愛すべき偶像よ。
「おい、ブタ!!!このデブ!!!死ねよ。ゴミ」
俺はそう言われ続けた。
別にキメラじゃないのにブタじゃないのに
ただ、太ってるだけで俺は虐められた。
ゴミなキメラよりも俺は虐められた。
「なぁブタ……ブタは何食べるんだっけ?」
頭から白い液体がかけられた。
「ブタって牛乳飲めるよな?」
白く濡れた制服と惨めな俺をクラス中が笑う。
酷い……虐めだ。逃げたい。休みたい。こんな学校なんか辞めたい
ただ、こんな俺でも救いはあった。
虐められるんだったら虐めればいい
この世にはカーストと言うものがある。
カーストの最底辺は俺じゃない
酒井守じゃない……
「パパー!!!ママー!!!なんで、僕を産んだの」
優しいパパとママに聞いた。
「あなたが大事だからよ」
そんなの嘘だ。
「どうして、守って名前なの」
僕は大好きな親に聞いた。
「みんなを守ってやれるように、自分を守れるように」
パパが言ってくれた。
大事に育てられてた。この世には奇跡というものがある。
その奇跡は歯車のように噛み合っていて上手く噛み合わなかったらすぐに壊れてしまう。
父親が倒れた。
母親が看病と言う形で入院先に行った。
父親は若い看護婦と話していた。
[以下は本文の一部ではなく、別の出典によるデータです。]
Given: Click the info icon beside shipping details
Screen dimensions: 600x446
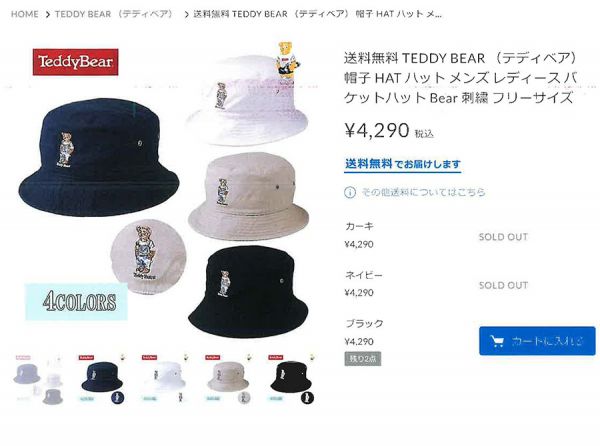Looking at the screenshot, I should point(349,192).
手を握っていた。
母は荒れた。俺のことを大事だという母は帰ってくると俺に手をあげる。
だから、俺は大事じゃないと思うようになった。
いつだって、誰だって、『自分』が大事なんだ。
だから、俺だって『自分』を大事にした。
カーストはピラミッドのような形をしている。
俺は下から数えて2番目だ。
『人間』だったから『独り』だったから
1番上にいるものはいつも、周りと笑っている。
2番目はそれを遠巻きで笑ってるやつら
3番目が1番上の存在から避けるように生きてるヤツら
4番目が俺みたいな避けられなかったやつら
1番下の最下層のクズでゴミで生きてる価値のないようなヤツらが『キメラ』だ。
『キメラ』にも順位があるとか聞いたが関係ないし興味がなかった。
俺の唯一の救いは……
その『キメラ』を虐めることだった。
荒れた家と荒れた学校
逃げるように引きこもるように助けを求めるように家に帰る。
虐められたことをなかったかのように
「あ、あいつ……」
馬だ。馬の『キメラ』だ。
嗚呼、そういえば思い出した。
『キメラ』のカースト
『キメラ』でも第1種と第2種がいるんだっけ
『愛玩』と『家畜』と
馬は『愛玩』であり馬肉として食されるんだから『家畜』でもあるだろう
虐めてもいっか
俺はあれから『キメラ』を虐めた。